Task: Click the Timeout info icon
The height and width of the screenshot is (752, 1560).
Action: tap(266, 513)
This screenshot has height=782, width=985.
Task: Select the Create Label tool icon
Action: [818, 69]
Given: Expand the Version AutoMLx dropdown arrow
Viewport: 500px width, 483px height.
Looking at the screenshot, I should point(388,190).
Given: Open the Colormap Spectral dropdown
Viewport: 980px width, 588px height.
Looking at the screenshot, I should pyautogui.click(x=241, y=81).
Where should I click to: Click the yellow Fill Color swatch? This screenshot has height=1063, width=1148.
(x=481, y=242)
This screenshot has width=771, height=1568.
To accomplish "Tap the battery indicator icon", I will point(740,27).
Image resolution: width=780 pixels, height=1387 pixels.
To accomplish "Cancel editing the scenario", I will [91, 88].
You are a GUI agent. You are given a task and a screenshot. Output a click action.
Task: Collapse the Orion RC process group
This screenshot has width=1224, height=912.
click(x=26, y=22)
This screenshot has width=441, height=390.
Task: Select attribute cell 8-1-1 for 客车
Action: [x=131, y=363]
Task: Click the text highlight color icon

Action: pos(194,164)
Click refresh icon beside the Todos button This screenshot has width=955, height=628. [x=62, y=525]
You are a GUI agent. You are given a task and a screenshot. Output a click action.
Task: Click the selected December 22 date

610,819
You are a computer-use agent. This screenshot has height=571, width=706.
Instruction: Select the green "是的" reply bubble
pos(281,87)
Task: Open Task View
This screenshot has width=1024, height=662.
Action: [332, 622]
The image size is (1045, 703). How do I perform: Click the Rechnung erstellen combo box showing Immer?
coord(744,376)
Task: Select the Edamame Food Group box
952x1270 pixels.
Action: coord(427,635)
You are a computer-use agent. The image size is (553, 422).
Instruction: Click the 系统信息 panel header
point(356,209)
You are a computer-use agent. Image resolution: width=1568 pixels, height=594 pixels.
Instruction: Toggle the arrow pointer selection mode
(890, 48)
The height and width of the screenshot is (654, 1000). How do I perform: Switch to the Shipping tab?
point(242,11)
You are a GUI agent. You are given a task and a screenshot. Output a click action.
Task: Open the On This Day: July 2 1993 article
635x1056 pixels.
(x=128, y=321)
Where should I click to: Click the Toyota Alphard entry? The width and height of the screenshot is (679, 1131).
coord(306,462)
• • • • • • •
Task to complete:
The answer must be every line from the records above that contains the word "Open", copied in full.

The answer:
Given: Open the Colormap Spectral dropdown
Task: Open Task View
Task: Open the On This Day: July 2 1993 article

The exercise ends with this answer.